Creating In/Abilities for Eating by Dikaios Sakellariou
This article explores the desire—better yet, the necessity—of maintaining one’s sense of self when that is precisely what’s at stake. Occupational therapist Dikaios Sakellariou describes how familial caregiving impacted the treatment of his mother’s motor neuron disease. He explains that she was losing the ability to eat, but felt that consenting to a percutaneous endoscopic gastronomy (PEG) would compromise her sense of self. Her family instead chose to become her caregivers, helping with her daily intake of food and vitamins, to prevent that sacrifice. The article illustrates the crucial role of informal caregivers in determining a patient’s health and wellbeing, and how the involvement of the family should not be ignored during clinical encounters.

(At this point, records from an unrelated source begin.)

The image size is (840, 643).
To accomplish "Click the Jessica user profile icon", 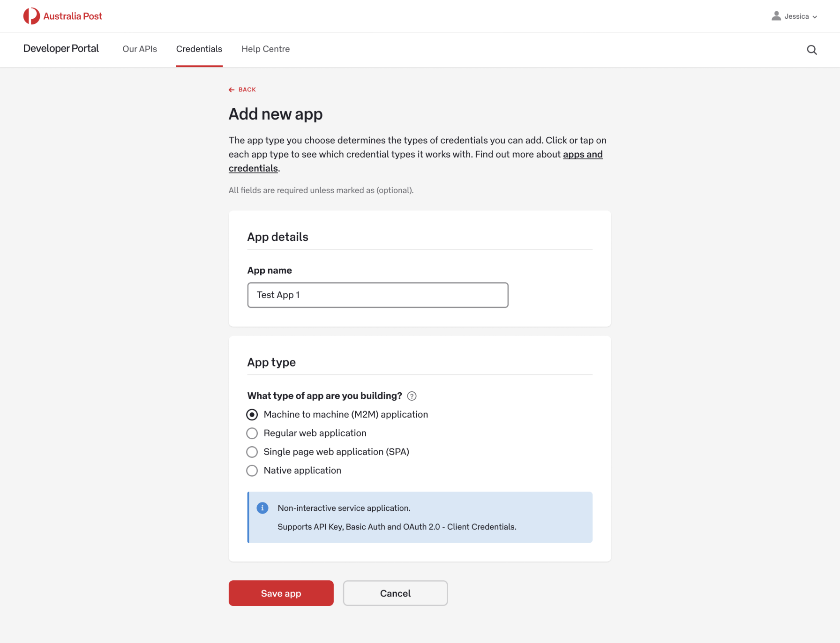I will pyautogui.click(x=776, y=16).
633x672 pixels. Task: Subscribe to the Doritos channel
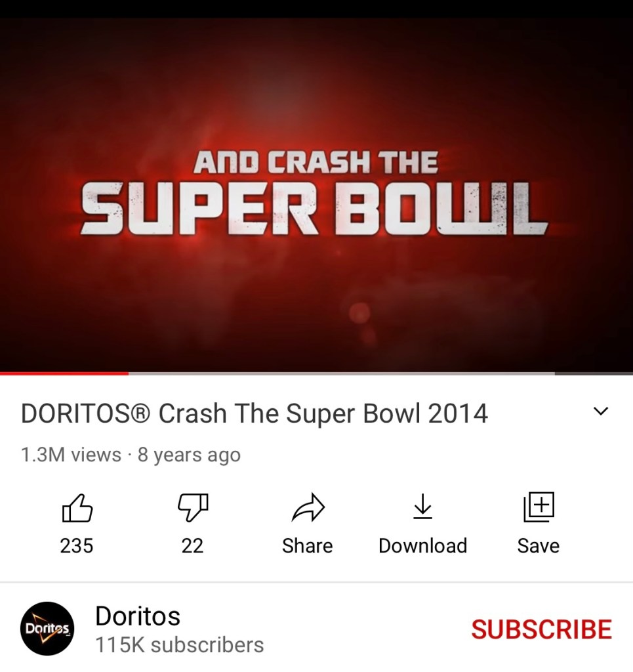click(x=541, y=629)
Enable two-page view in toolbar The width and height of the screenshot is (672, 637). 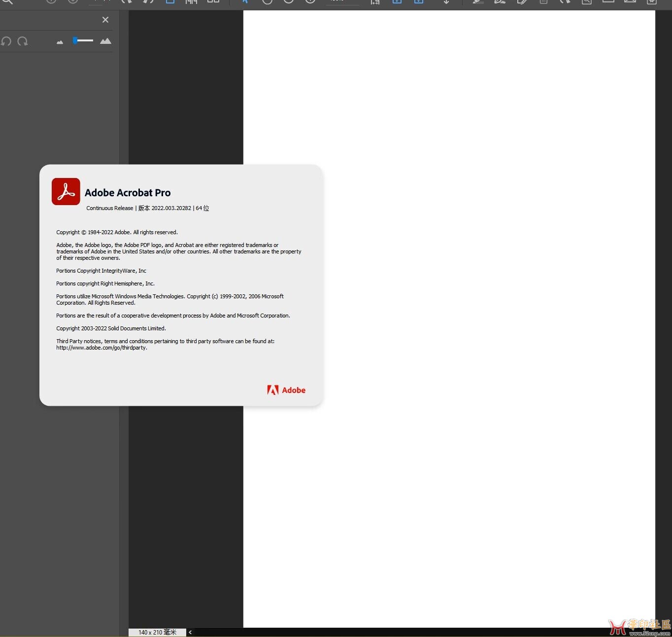pyautogui.click(x=213, y=2)
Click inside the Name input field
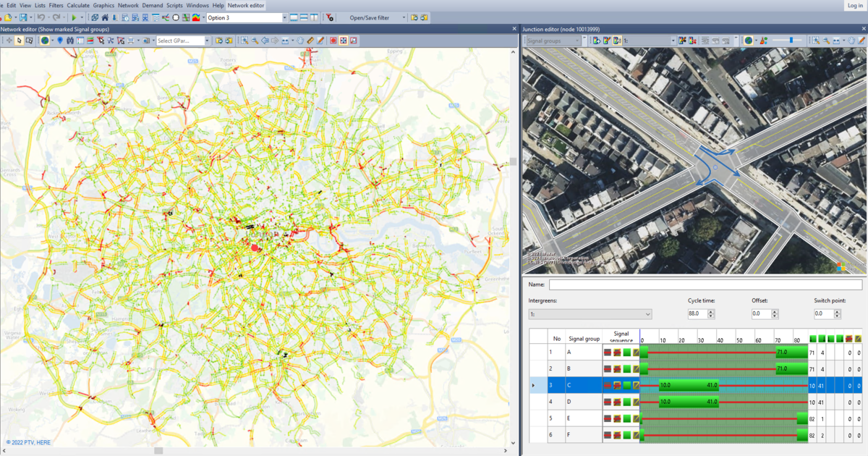Image resolution: width=868 pixels, height=456 pixels. (x=705, y=284)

The Woman in the Mirror: Humanities in Medicine by Frank Huyler, MD, MPH
In this article, Dr. Frank Huyler discusses the applicability to clinical practice of humanities studies. He draws on his experience with a difficult patient to illustrate how much of medicine is subjective rather than objective, that the healthcare system is based on cultural factors rather than purely scientific ones, and that these cultural influences can impact a patient’s quality of care. Rather than simply being an attempt to make clinicians more compassionate, the humanities act as a tool to promote attention to detail in the patient’s narrative and individual situation, which can influence outcomes—and affect how we practice medicine.
Using Joint Interviews in a Narrative-Based Study on Illness Experience1by Dikaios Sakellariou, Gail Boniface, and Paul Brown
Patients with motor neuron disease often have someone, such as a spouse, deeply involved in their daily lives without whom it would be difficult to live independently. In this article, the authors discuss the importance of conducting interviews with both the patient and the caregiver. Joint interviews reveal the shared illness experience, which can be valuable when clinicians are assessing a patient’s condition and considering the involvement of informal caregivers.
- Sakellariou, Dikaios, Gail Boniface, and Paul Brown. “Using Joint Interviews in a Narrative- Based Study on Illness Experiences.” Qualitative Health Research, vol. 23, no. 11, 2013, pp. 1563-1570.